Du plus loin que je me souvienne, j'ai commencé de jouer avec les formes et les couleurs sur la plage de Dalhousie au Nouveau-Brunswick. J'avais 10 ou 11 ans. Mon grand-père maternel m'y emmenait parfois et nous nous promenions le long de la grève. Puis, mon grand-père me disait : « Mon petit Raôul, grand-papa va faire un petit somme. Amuse-toi dans le sable et fais-moi un dessin ou une sculpture. » Puis, à l'aide d'un bâton, il dessinait un grand cercle au milieu duquel il s'étendait pour dormir et duquel je ne devais pas sortir.

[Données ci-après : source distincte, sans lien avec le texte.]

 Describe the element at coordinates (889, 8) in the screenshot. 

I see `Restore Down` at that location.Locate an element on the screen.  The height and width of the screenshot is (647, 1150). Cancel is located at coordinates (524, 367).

Alors, je commençais par trouver une pitoune échouée sur la grève. Une fois, en faisant une incision tout le long du bout de bois avec le canif que m'avait donné mon oncle Léo, j'ai réussi à obtenir un beau grand tuyau tout en écorce. J'aimais contempler l'écorce de l'arbre mort parce que des bibites y avaient écrit des messages qui me faisaient penser aux hiéroglyphes que j'avais vus dans le dictionnaire, dont je lisais une page chaque jour. Cette fois-là, j'avais apporté le grand tuyau à la maison et l'avais laissé sécher dans le hangar. Une fois sec, j'avais de la gouache de toutes les couleurs et j'avais peint tous les petits dessins qu'avaient faits les bibites. Peut-être est-ce à cet âge que, sans le savoir vraiment, j'entrais pour la première fois dans le monde de la peinture.

Si je n'arrivais pas à enlever la peau de la pitoune d'une seule incision, je découpais l'écorce en rondelles, je creusais un trou dans le sable et plaçais la pitoune dedans. Puis, j'y faisais des petits trous tout le tour, dans lesquels je rentrais des petits bouts de bois ou des branches sèches sur lesquelles je déposais des algues de la mer. Pour moi, je faisais un arbre ou un totem. Enfin, autour je mettais plein de cailloux de différentes grosseurs en forme de spirale. Et je trouvais ça beau. Une fois, j'avais réussi à placer au-dessus de ma pitoune une roche presque triangulaire. Pour moi, comme je l'avais vu dans mon dictionnaire en même temps que les hiéroglyphes, c'était un obélisque. Peut-être est-ce à ce moment que je commençais de sculpter.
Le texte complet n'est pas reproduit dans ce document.